As you can see I have placed medications and interventional treatments as steps six. It is not the first step. It is not the second step, nor the third, fourth, or fifth. It is the last step! All the other steps have to be in place in order for our medications and interventional treatments to be effective. Our first interest deals with the issue of pain. Most patients come to us already on significant levels of narcotics. Others have been on narcotics for a while but under treated. Our goal is to place the patient on the proper medication that is effective for the whole day with minimal side effects. The medications must be given in amounts that are effective in relieving pain. Patients in crisis must have their medications titrated up rather quickly. Hope must be given to a patient that there are certain medications that in combination with others will relieve the pain on a long-term basis.
Pain Medication: Opioids
The most common pain medications we use are: fentanyl, morphine, hydromorphone, oxycodone, methadone, and hydrocodone. Fentanyl, morphine, and hydromorphone come in forms that last an entire day. A fentanyl transcutaneous patch will last up to three days. It avoids the stomach and gastrointestinal tract entirely as the medication is absorbed through the skin. A relatively constant amount of medication is absorbed through the skin to provide consistent blood levels in the body. There are two morphine products that are taken once a day. These are Avinza and Kadian. Kadian can be taken both once a day or twice a day. There is a new hydromorphone product called Pallodone, but my experience is limited with this medication. Two sustained release products for oxycodone and morphine that last about five to six hours are called OxyContin and MSContin. Next, the immediate release products only last about two to three hours. These are hydrocodone, oxycodone, MSIR, hydromorphone and fentanyl. Hydrocodone and oxycodone usually come mixed with acetaminophen. Fentanyl has been formulated on a lollipop stick and is called Actiq. In my practice Actiq is reserved for oncology patients. Lastly methadone has been experiencing a resurgence as physicians recognized its unique qualities in pain management. I find it quite useful as a long acting agent in neuropathic pain states. It is able to modulate other neurotransmitters that are important in neuropathic pain in addition to blocking the opiate receptor. These additional capabilities make methadone the pain medication of choice for many of my pain patients.
OTHER ANALGESICS: Antidepressants
There are two types of antidepressants that are typically used in pain management. The first are the older tricyclic antidepressants such as amitriptyline or desipramine. These are typically used for neuropathic pain as a first-line agent. the second are the newer antidepressants such as Effexor or Cymbalta. Because they relieve pain, both of these become analgesic in character. That is, they decrease pain. These medications work both in the spinal cord and in the limbic system. In the spinal cord, they increase neurotransmitters which are important in inhibiting pain from being transmitted up into the brain. These include both serotonin and norepinephrine. These medications also improve one's mood, which improves one's ability to deal with stress and pain.
Other medications: sleep aids
Sleep is the first step in pain management. There are numerous medications from various classes that can induce sleep. My preferences include Trazodone, Ambien, and Lunesta. The goal is to pick a medication that preserves deep or slow wave sleep. The atypical antipsychotics such as Zyprexa are also good for sleep and pain. Anti-anxiety medication: mild levels of anxiety all the way up to panic disorder can be a significant component of pain and are well treated by both cognitive behavioral therapy and medication. These medications include Xanax and clonazepam. Many people use Soma as a muscle relaxant, but the mechanism of action is at the level of the limbic system in which it functions as an anti-anxiety medication. Another medication which calms the limbic system as well as muscle spasm is Valium. Other muscle relaxants include Flexeril, Zanaflex, and Skelaxin. Lidoderm patches are also useful for calming muscle spasm and pain. These patches contain lidocaine 5%, which is a local anesthetic, and can be placed for 12 to 24 hours at a time.

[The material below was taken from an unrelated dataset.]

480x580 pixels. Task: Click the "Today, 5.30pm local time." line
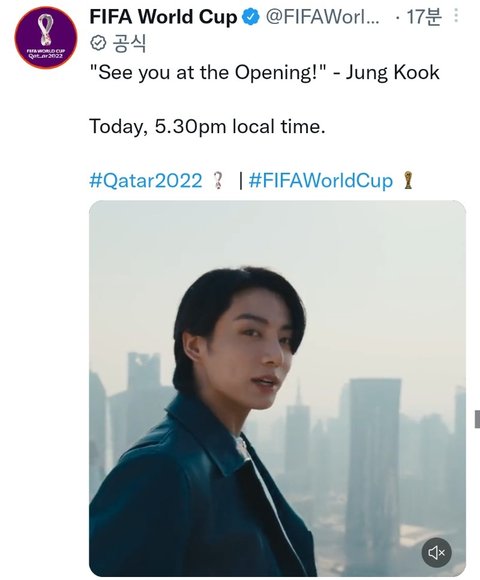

There are a number of interventional therapies that are quite effective and useful in pain management. These interventional techniques can be divided into diagnostic and therapeutic treatments. A solid foundation in human anatomy is mandatory in order to perform these injections. It is the combination of human anatomy knowledge combined with clinical skills that allows most pain generators to be identified. In any given region of the body, there are only a small list of things that can hurt. The nerve pathways that innervate these regions travel along predictable courses that are well known and well described. There can be some variation in the pathways but these are also well known and described. It is not as mysterious as it may seem. Some of the interventions that will be described are injection blocks of nerves and joints, somatic nerve blocks, transforaminal epidural steroid injections, and paravertebral facet and medial branch nerve injections and treatments with radiofrequency neurolysis. Other treatments of the sympathetic system are stellate ganglion blocks and lumbar sympathetic blocks. These can be treated with radiofrequency neurolysis as well. Some pain syndromes require spinal stimulator's or an intrathecal drug delivery system. myofascial pain syndromes can be treated with trigger point injections and acupuncture. Intra-abdominal pain syndromes may require diagnostic celiac plexus or hypogastric plexus blocks. Various types of catheters can be placed for significant periods of time to block the pain of malignancy.